Deletions of the N terminus of StAR do not significantly impair its steroidogenic activity. The indicated constructs were expressed in COS-1 cells with the cholesterol side-chain cleavage system. Transfected cells were incubated without (solid bars) and with 22(R)-hydroxycholesterol (open bars) as described in the text. Pregnenolone secretion, determined by radioimmunoassay, was expressed as nanograms per dish per 48 h for a representative experiment (X ± SD, n = 3 triplicate culture dishes) (A) or as a percentage of that secreted by cells transfected with the wild-type StAR (B) where values are means ± SEM from three separate experiments with triplicate cultures in each treatment. (B) The mean secretion of pregnenolone by COS-1 cells transfected with wild-type StAR using endogenous cholesterol was 670 ng per dish per 48 h.
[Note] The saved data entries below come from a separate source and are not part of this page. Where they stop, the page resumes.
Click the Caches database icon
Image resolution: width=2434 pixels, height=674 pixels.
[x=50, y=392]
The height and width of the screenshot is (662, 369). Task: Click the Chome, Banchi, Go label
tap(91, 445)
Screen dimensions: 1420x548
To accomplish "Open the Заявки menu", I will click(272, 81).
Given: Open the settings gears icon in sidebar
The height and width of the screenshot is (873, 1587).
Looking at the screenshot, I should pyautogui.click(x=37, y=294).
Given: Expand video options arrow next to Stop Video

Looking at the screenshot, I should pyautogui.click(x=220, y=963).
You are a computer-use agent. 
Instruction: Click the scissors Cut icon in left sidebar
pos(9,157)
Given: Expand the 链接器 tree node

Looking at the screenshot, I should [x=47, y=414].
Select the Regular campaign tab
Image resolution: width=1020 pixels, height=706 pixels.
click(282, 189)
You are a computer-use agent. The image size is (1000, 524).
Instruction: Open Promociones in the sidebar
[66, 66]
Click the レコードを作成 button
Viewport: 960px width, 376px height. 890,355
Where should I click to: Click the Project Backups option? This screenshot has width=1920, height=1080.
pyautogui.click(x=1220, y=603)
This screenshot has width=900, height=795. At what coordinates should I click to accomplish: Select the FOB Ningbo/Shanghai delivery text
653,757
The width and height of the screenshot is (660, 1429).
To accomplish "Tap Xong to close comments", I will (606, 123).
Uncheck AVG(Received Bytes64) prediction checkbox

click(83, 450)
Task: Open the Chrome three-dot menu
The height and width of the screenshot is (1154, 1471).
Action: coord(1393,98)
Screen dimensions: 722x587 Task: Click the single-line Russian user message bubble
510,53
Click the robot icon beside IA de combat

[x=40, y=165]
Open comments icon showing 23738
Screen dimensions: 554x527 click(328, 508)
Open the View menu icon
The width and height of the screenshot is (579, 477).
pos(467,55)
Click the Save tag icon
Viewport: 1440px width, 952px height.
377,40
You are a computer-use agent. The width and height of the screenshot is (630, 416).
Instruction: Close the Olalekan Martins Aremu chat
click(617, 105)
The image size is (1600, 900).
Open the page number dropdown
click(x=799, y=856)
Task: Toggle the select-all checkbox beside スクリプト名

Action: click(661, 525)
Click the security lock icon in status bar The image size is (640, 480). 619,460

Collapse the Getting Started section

The mean pregnenolone secretion by these cells in the presence of 22(R)-hydroxycholesterol was 1811 ng per dish per 48 h.

Figure 2

(A) Western blot analysis of N-19 and N-28 mutants expressed in COS-1 cells. Mitochondria-enriched fractions were prepared from COS-1 cells transfected with the indicated constructs expressing wild-type or mutant StAR proteins. (B and C) N-48 and N-62 StAR mutants are not imported into mitochondria or processed. Mitochondria-enriched subcellular fractions were prepared from COS-1 cells transfected with plasmids for wild-type StAR or the N-48 and N-62 mutants. One aliquot was incubated in buffer, the other in proteinase K; in some cases (C), an aliquot was incubated with 0.05% Triton X-100, before SDS/PAGE and Western blotting for StAR protein.

Figure 3

Immunogold electron microscopy detects wild-type StAR in the mitochondrial matrix, while the N-62 mutant is primarily localized to the mitochondrial outer membranes. (A) Mitochondrion from COS-1 cell transfected with empty plasmid; (B) mitochondrion from COS-1 cell transfected with wild-type StAR; and (C) mitochondrion from COS-1 cell transfected with N-62 mutant. (D) Mitochondrion from COS-1 cell transfected with wild-type StAR; (E and F) mitochondria from COS-1 cells transfected with N-62 mutant. (A–C) Fixation for immunoelectron microscopy; (D–F) fixation for routine electron microscopy with antigen recovery. Arrows indicate 10-nm gold particles. (Bar = 0.25 μm.)

Figure 4

The wild-type StAR preprotein is imported and processed by mouse liver mitochondria, but the N-62 mutant is not. ³⁵S-labeled wild-type StAR and N-62 mutant were incubated with mouse mitochondria as described. Imported and processed wild-type StAR is present in mitochondria following proteinase K digestion in the absence of Triton X-100.

Figure 5

Truncations of the C terminus of StAR abrogate steroidogenesis-enhancing activity. COS-1 cells were transfected with plasmids expressing wild-type StAR and the indicated mutants with the cholesterol side-chain cleavage system. The transfected cells were incubated without (solid bars) or with 22(R)-hydroxycholesterol (open bars), and pregnenolone secretion was determined by radioimmunoassay. Values presented are nanograms per dish per 48 h (means ± SD, n = 3 dishes per treatment) from representative experiments (A and B) or relative to the pregnenolone secretion by cells transfected with the wild-type StAR as means ± SEM (n = 3 separate experiments with three dishes per treatment in each experiment) (C). Pregnenolone secretion by cells transfected with wild-type StAR averaged 439 ng per dish per 48 h from endogenous cholesterol and 850 ng per dish per 48 h in the presence of 22(R)-hydroxycholesterol.

Figure 6

Western blot analysis of C-terminal truncation mutants. COS-1 cells were transfected with plasmids expressing wild-type StAR or the indicated mutants. Mitochondria-enriched subcellular fractions were subjected to Western blotting for StAR protein.

Figure 7

The C-28 mutant is not efficiently imported into mitochondria or processed. ³⁵S-labeled wild-type StAR and C-28 mutant were analyzed in the in vitro import assay. Wild-type StAR is imported and processed yielding proteinase K resistant mature protein. The C-28 mutant is not imported.